I am not a nihilist. There are rational reasons to believe in... values. A certain definition of personhood. Worth.
But I am not completely convinced. Our own faculty of reasoning fools us so much, I can't trust it completely. It is possible that none of that matter. It is possible that none of it is real.
One strategy, something I do a lot, is to live with that sadness. The Nitzchean strategy is to create a system of value that is compatible with so many sad truth. I haven't figured out how to do that.
I guess the strategy I use the most is to force myself to contemplate the void. It is a somewhat masochistic tactic, but the hope is that the impact of it diminish it the more I do that. It hasn't gone away though.

assuming this is apropos to the post directly preceding it: i haven't listened to this podcast episode but this is not the first time i've seen it come up, and i'm hearing different perspectives on it, and... it sounds provocative and i am now curious about how it might provoke me.

once upon a time i believed these facts and i very much didn't understand where to stop, and i also really thought it made me feel "better" but "better" was actually "dissociated" — from pain and sadness and joy and wonder. embodiment was the remedy and my dream for anyone who prescribes to the beliefs you lay out here is that maybe they can find that remedy as well. to start from the presumption of... if i am merely a "bunch of matter", but i also honor my experience of being matter as real... then what?
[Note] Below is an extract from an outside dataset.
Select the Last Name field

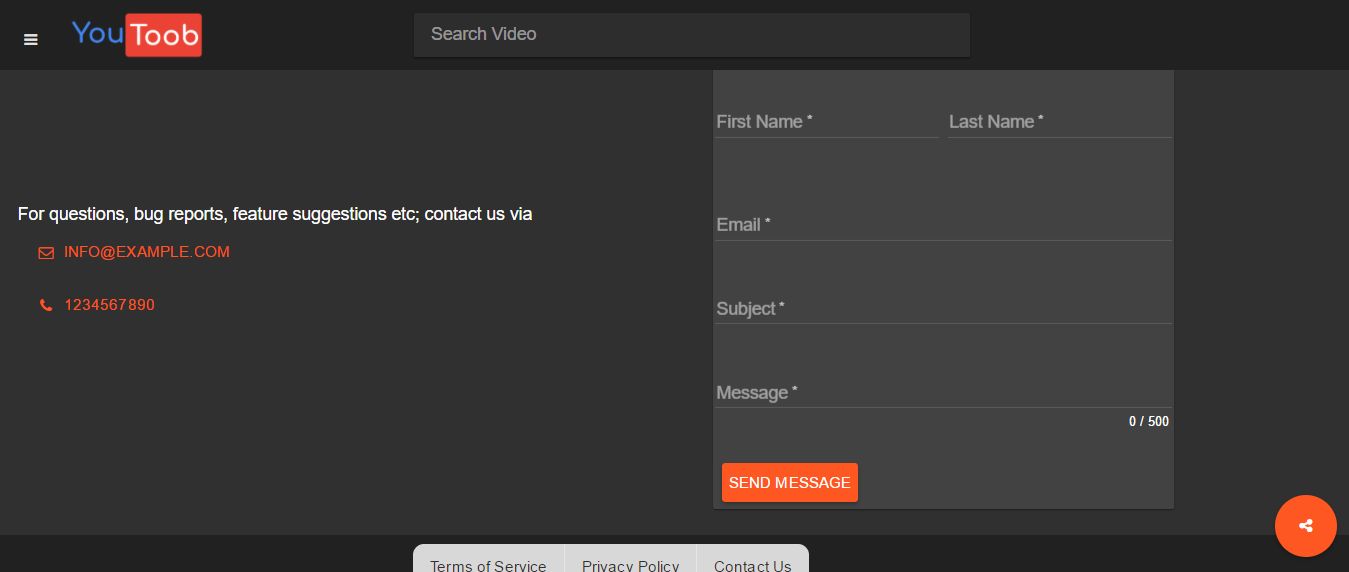pyautogui.click(x=1059, y=122)
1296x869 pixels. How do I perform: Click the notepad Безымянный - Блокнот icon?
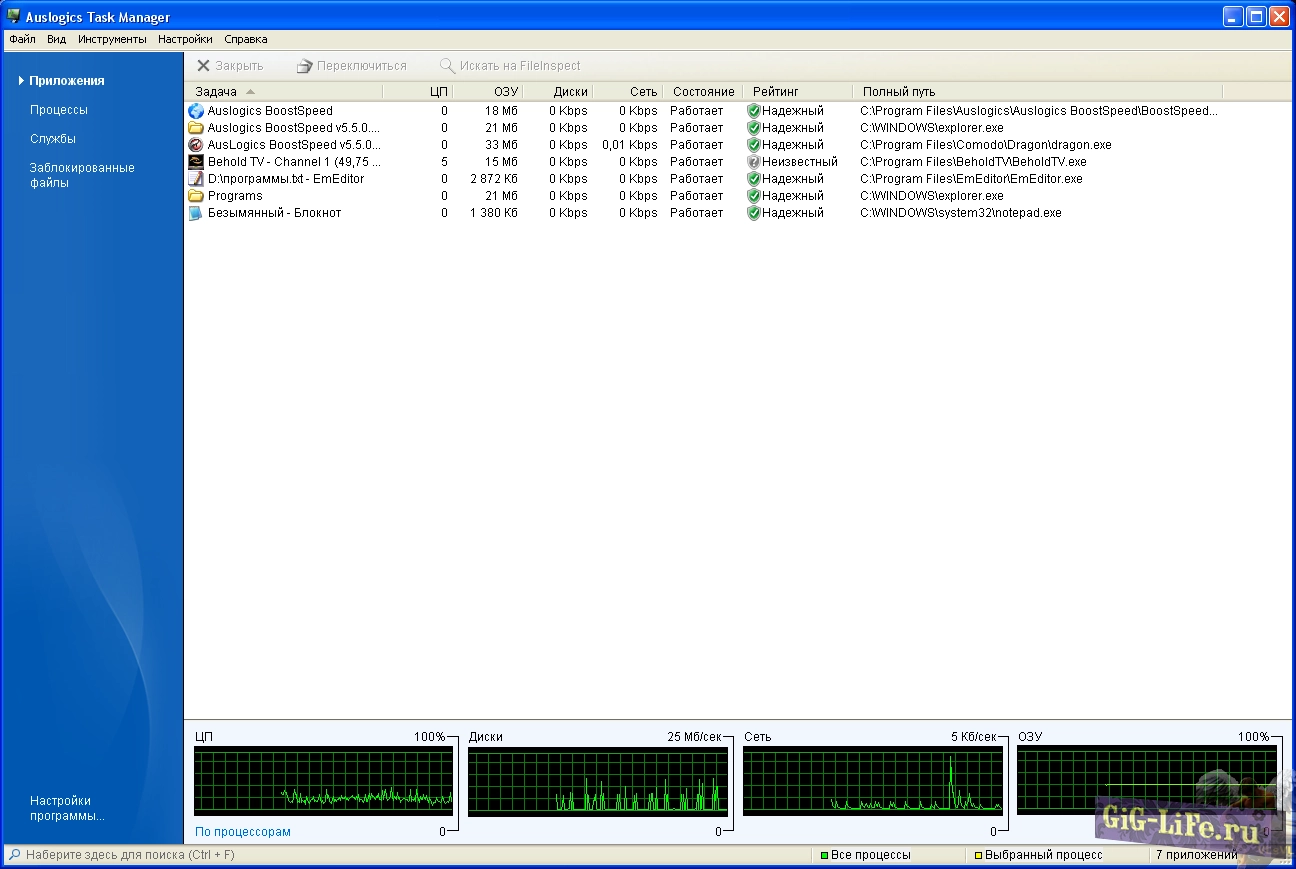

my (ha ha) little trick has also been to presuppose relation before relata, and thus what "i" is can only emerge in the presence of "other" (and, aside: what reason do i have to believe "other" doesn't possess its own "i"?), and determining the boundaries/limits between "i" and "other" is a co-creative process... is this perhaps some sort of syzygy? to echo the other comments here... maybe

not sure if this unsmart answer to very smart quandary helps at all. but (a) I have personally decided that if I get bent out of shape over a metaphysical question, I am well within my rights to just pick the answer that lets me sleep at night.

maybe also (a.1) imo reality is as real as you want it to be. I grew up experiencing a fragmented, dissociative sense of reality, and for my own sanity I had to learn to just decide (maybe you'd call that faith) that this was all really happening, and mattered, and I was real.

and (b) as far as being no different from dirt - to me it is the absolute greatest most holy miracle that we are dirt that wakes up. we're stuff just like all the other stuff but we know we're stuff! like I'm shocked to see my own most profound belief framed as a downside, but I do see how you get there when you discard the idea of an observer. there's only miracles if you're there to see them. which I guess is your point. so from one atheist (?) to you, "where I stopped" was a place that lets me see and understand myself as a part of the world, with gratitude and reverence.

sorry this is so long. the bottomless absurdity you've described is something that haunted me for about a decade, as I tried to figure out how to live without a god. it's nontrivial!

I think other people have already said things more eloquently than I can, but 1) I just want to say that I really relate to this sort of grief, and 2) part of the beauty of humans is that we're meaning-makers. We create narratives to make sense of our experiences, we tend to interpret coincidence as significant in some way, we tell stories to each other and also to ourselves---stories of ourselves and others and the world. And I don't know how to articulate the way that intersects with what you wrote (there's a point at which it all gets very blurry and I just sort of shrug and shift my focus elsewhere), but I think our attachment to narrative is beautiful and I try to celebrate that.

I guess a piece of all this is that I think we're collections of matter who see ourselves as people and therefore we are, and therefore there are patterns because we're observing them. (Perhaps this is entirely faulty logic, but I still think it contains a truth.)

yes, absolutely.

oh also, have you read any Catherine Z. Elgin? I've only ever read one paper by her but I really liked it. I'm not sure how much she gets at the exact thing you're talking about, but I think she at least explores some adjacent issues of epistemology. She has a book called Between the Absolute and the Arbitrary that's on my to-read list.